Ms MacMillan argued the program had paved the way to recover and recycle other plastics and materials from healthcare.

But she conceded that working with hospitals to implement systems and infrastructure permitting recycling posed some challenges in the design of the buildings.

“When it comes to hospital development, waste management is not a top design priority, and nor should it be compared to patient comfort and outcomes. But as a building type, hospitals generate significant – and growing – volumes of waste: food, plastics, metals, glass, paper and cardboard.

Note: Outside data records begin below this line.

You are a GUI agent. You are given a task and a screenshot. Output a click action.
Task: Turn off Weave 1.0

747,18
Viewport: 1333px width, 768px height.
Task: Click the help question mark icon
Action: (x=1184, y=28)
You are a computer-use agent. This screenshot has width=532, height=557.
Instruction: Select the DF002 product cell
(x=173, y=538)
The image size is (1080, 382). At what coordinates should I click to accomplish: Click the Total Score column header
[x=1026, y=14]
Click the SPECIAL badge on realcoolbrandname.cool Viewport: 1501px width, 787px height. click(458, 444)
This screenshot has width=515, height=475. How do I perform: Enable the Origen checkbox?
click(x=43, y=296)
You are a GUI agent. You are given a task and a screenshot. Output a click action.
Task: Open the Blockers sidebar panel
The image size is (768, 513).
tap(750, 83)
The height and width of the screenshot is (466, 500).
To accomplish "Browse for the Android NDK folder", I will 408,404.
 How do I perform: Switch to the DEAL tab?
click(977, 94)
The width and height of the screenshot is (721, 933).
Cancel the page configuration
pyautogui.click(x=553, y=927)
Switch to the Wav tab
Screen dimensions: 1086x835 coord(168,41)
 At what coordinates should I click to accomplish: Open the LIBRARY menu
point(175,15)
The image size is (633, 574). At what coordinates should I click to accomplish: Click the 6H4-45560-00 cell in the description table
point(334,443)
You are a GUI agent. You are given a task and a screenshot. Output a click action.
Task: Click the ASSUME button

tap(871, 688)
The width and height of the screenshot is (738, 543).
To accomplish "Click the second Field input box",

And this waste generation represents a sizeable operational cost over the building lifetime,” she wrote.

She noted the World Health Organisation found that high income countries such as Australia produced over 3.3 kilograms of waste per bed per day, 85 per cent of which is generally non-hazardous/non-infectious waste.

“In part, this waste generation has been driven by improved infection control which has led to increasing adoption of single-use, disposal medical products.

“Much of this is plastic material and 30 to 40 per cent of that is PVC. These items, such as oxygen masks and tubing, fluid solution bags, bottles and containers, are treated as general waste in Australia, and have traditionally gone to landfill at a cost to the hospital.”

She wrote that older hospitals were not designed to cater for this growth in waste, with insufficient floor space for placement of bins in medical areas and interim storage space for bins of collected waste.

“If healthcare facilities are going to meet commitments to waste management principles, they need to implement comprehensive systems to facilitate segregation of wastes at source in medical areas and the safe movement of waste through the hospital to the loading dock for transportation away from the site.”

“It requires forward thinking design of safe and efficient systems for collecting, handling, storing, transporting, treating, recycling and disposing of healthcare wastes.”

Ms MacMillan wrote that this required forward thinking in planning the location and size of waste storage rooms, holding areas sufficient for segregated waste streams, internal waste movement routes and a layout and design of loading docks with space for balers and compactors, recycling bins and other transport and storage facilities.